German shipbuilding company (1876–1988)

Seebeckwerft A.G. was a German shipbuilding company, located in Bremerhaven at the mouth of the river Weser. Founded in 1876, it became one of the leading shipbuilding companies in the region.

==History==

Seebeckwerft was founded in 1876 in Bremerhaven by Georg Seebeck (1845–1928), a young coppersmith, born in Brake at the Lower-Weser river. In 1876 Georg Seebeck founded a small metal-processing workshop in Geestemünde, a part of the city of Bremerhaven. In 1879 the first ship was constructed, a small steamer.

In 1928 the Seebeckwerft became a member of the Deschimag, a cooperation of several German shipyards under the leadership of the Bremen-shipyard A.G. Weser.

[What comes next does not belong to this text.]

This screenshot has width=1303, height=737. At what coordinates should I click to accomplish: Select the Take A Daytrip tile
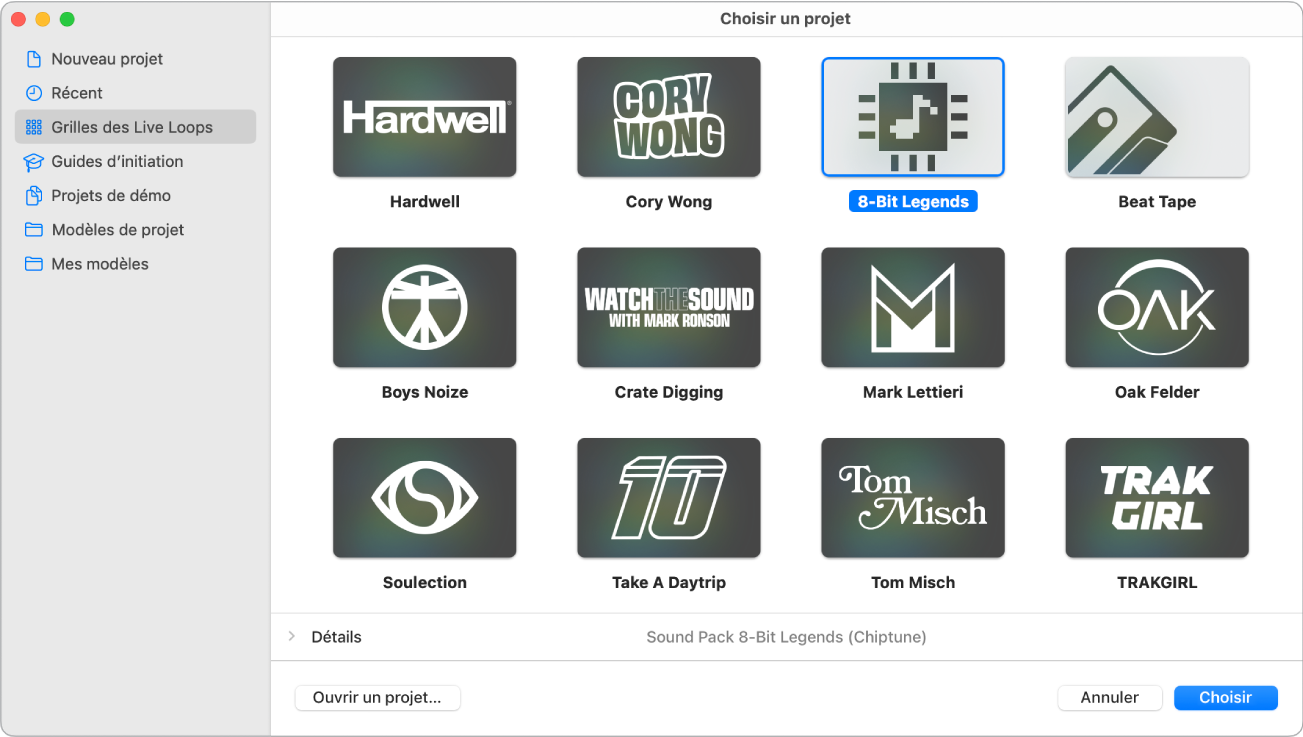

After WW II the Deschimag was dissolved and Seebeckwerft became subsidiary of A.G. Weser, now named A.G. Weser Seebeckwerft.

During World War II Seebeckwerft built 16 Type IX U-boats for the Kriegsmarine.

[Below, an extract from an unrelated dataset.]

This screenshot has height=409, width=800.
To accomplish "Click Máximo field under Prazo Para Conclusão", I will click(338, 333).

In 1988 the company merged with Schichau Unterweser to become Schichau Seebeckwerft.

==Ships built by Seebeckwerft (selection)==

===Naval ships===

====Submarines (U-boats)====
- 16 × Type IX submarines (1939–1944)

=== Civilian Ships ===

==== Ferries ====
Four ferries were designed and built by the yard in the 1980s for TT-Line.
- MS Olau Hollandia (1981)
- MS Olau Britannia (1982)
- MS Peter Pan (1986)
- MS Nils Holgersson (1987)

The design of Koningin Beatrix (1986) was also by A.G. Weser Seebeckwerft, but she was constructed at Van der Giessen de Noord. Her design is similar to that of Peter Pan (1986) and Nils Holgersson (1987). Two further vessels were built based on this design at what was by now the merged Schichau Seebeckwerft, Olau Hollandia (1989) and Olau Britannia (1990).